** DATASET ENTRIES follows **

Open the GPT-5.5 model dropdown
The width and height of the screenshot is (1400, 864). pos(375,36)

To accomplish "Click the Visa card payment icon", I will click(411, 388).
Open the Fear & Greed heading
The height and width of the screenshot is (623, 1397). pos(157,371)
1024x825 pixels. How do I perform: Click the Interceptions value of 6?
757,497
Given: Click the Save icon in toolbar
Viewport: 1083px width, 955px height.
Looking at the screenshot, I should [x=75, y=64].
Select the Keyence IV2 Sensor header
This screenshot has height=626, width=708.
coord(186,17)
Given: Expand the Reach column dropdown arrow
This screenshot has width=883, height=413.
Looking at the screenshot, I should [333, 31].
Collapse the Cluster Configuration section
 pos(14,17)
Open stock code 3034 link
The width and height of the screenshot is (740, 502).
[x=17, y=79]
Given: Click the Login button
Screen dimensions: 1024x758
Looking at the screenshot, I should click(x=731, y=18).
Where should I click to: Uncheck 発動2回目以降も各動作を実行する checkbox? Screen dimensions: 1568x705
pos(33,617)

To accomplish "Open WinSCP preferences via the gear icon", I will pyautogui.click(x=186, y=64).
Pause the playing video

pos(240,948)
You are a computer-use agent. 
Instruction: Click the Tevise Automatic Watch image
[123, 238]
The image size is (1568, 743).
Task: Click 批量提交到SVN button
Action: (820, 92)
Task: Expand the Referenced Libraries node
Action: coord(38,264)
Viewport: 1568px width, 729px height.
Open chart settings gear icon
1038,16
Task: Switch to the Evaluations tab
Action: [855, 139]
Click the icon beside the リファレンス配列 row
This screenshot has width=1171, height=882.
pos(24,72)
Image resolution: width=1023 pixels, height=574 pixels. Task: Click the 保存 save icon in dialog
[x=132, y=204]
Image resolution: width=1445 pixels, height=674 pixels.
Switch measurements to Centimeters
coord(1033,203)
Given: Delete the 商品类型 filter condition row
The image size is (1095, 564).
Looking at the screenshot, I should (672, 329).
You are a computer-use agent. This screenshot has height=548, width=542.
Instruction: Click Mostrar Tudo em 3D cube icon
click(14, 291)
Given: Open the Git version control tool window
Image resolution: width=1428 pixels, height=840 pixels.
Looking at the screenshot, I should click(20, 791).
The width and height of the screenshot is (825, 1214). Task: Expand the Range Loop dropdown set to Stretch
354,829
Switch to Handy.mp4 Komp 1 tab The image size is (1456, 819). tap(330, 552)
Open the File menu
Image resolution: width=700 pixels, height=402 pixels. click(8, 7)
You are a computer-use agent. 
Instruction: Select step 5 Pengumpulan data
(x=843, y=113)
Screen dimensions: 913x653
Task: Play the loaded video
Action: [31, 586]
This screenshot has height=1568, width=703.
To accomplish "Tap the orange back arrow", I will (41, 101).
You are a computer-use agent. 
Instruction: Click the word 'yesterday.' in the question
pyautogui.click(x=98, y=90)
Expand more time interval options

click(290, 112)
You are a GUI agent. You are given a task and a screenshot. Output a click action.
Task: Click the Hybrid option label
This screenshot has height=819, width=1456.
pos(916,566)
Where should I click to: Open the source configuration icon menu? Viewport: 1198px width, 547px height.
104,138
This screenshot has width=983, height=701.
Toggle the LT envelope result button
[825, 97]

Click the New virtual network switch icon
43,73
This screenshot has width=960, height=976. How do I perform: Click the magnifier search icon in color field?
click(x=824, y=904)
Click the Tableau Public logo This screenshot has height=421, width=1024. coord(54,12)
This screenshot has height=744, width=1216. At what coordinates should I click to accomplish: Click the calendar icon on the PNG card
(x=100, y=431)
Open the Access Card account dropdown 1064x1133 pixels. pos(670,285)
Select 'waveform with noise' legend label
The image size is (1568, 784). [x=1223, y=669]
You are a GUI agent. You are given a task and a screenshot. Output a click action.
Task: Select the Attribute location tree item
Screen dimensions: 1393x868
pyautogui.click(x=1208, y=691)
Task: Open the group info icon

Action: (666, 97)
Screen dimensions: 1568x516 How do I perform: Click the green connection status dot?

** End of DATASET ENTRIES **

The records above need to be written out once more, exactly.

_RESPONSE AREA_:
Open the GPT-5.5 model dropdown
The width and height of the screenshot is (1400, 864). pos(375,36)

To accomplish "Click the Visa card payment icon", I will click(411, 388).
Open the Fear & Greed heading
The height and width of the screenshot is (623, 1397). pos(157,371)
1024x825 pixels. How do I perform: Click the Interceptions value of 6?
757,497
Given: Click the Save icon in toolbar
Viewport: 1083px width, 955px height.
Looking at the screenshot, I should [x=75, y=64].
Select the Keyence IV2 Sensor header
This screenshot has height=626, width=708.
coord(186,17)
Given: Expand the Reach column dropdown arrow
This screenshot has width=883, height=413.
Looking at the screenshot, I should [333, 31].
Collapse the Cluster Configuration section
 pos(14,17)
Open stock code 3034 link
The width and height of the screenshot is (740, 502).
[x=17, y=79]
Given: Click the Login button
Screen dimensions: 1024x758
Looking at the screenshot, I should click(x=731, y=18).
Where should I click to: Uncheck 発動2回目以降も各動作を実行する checkbox? Screen dimensions: 1568x705
pos(33,617)

To accomplish "Open WinSCP preferences via the gear icon", I will pyautogui.click(x=186, y=64).
Pause the playing video

pos(240,948)
You are a computer-use agent. 
Instruction: Click the Tevise Automatic Watch image
[123, 238]
The image size is (1568, 743).
Task: Click 批量提交到SVN button
Action: (820, 92)
Task: Expand the Referenced Libraries node
Action: coord(38,264)
Viewport: 1568px width, 729px height.
Open chart settings gear icon
1038,16
Task: Switch to the Evaluations tab
Action: [855, 139]
Click the icon beside the リファレンス配列 row
This screenshot has width=1171, height=882.
pos(24,72)
Image resolution: width=1023 pixels, height=574 pixels. Task: Click the 保存 save icon in dialog
[x=132, y=204]
Image resolution: width=1445 pixels, height=674 pixels.
Switch measurements to Centimeters
coord(1033,203)
Given: Delete the 商品类型 filter condition row
The image size is (1095, 564).
Looking at the screenshot, I should (672, 329).
You are a computer-use agent. This screenshot has height=548, width=542.
Instruction: Click Mostrar Tudo em 3D cube icon
click(14, 291)
Given: Open the Git version control tool window
Image resolution: width=1428 pixels, height=840 pixels.
Looking at the screenshot, I should click(20, 791).
The width and height of the screenshot is (825, 1214). Task: Expand the Range Loop dropdown set to Stretch
354,829
Switch to Handy.mp4 Komp 1 tab The image size is (1456, 819). tap(330, 552)
Open the File menu
Image resolution: width=700 pixels, height=402 pixels. click(8, 7)
You are a computer-use agent. 
Instruction: Select step 5 Pengumpulan data
(x=843, y=113)
Screen dimensions: 913x653
Task: Play the loaded video
Action: [31, 586]
This screenshot has height=1568, width=703.
To accomplish "Tap the orange back arrow", I will (41, 101).
You are a computer-use agent. 
Instruction: Click the word 'yesterday.' in the question
pyautogui.click(x=98, y=90)
Expand more time interval options

click(290, 112)
You are a GUI agent. You are given a task and a screenshot. Output a click action.
Task: Click the Hybrid option label
This screenshot has height=819, width=1456.
pos(916,566)
Where should I click to: Open the source configuration icon menu? Viewport: 1198px width, 547px height.
104,138
This screenshot has width=983, height=701.
Toggle the LT envelope result button
[825, 97]

Click the New virtual network switch icon
43,73
This screenshot has width=960, height=976. How do I perform: Click the magnifier search icon in color field?
click(x=824, y=904)
Click the Tableau Public logo This screenshot has height=421, width=1024. coord(54,12)
This screenshot has height=744, width=1216. At what coordinates should I click to accomplish: Click the calendar icon on the PNG card
(x=100, y=431)
Open the Access Card account dropdown 1064x1133 pixels. pos(670,285)
Select 'waveform with noise' legend label
The image size is (1568, 784). [x=1223, y=669]
You are a GUI agent. You are given a task and a screenshot. Output a click action.
Task: Select the Attribute location tree item
Screen dimensions: 1393x868
pyautogui.click(x=1208, y=691)
Task: Open the group info icon

Action: (666, 97)
Screen dimensions: 1568x516 How do I perform: Click the green connection status dot?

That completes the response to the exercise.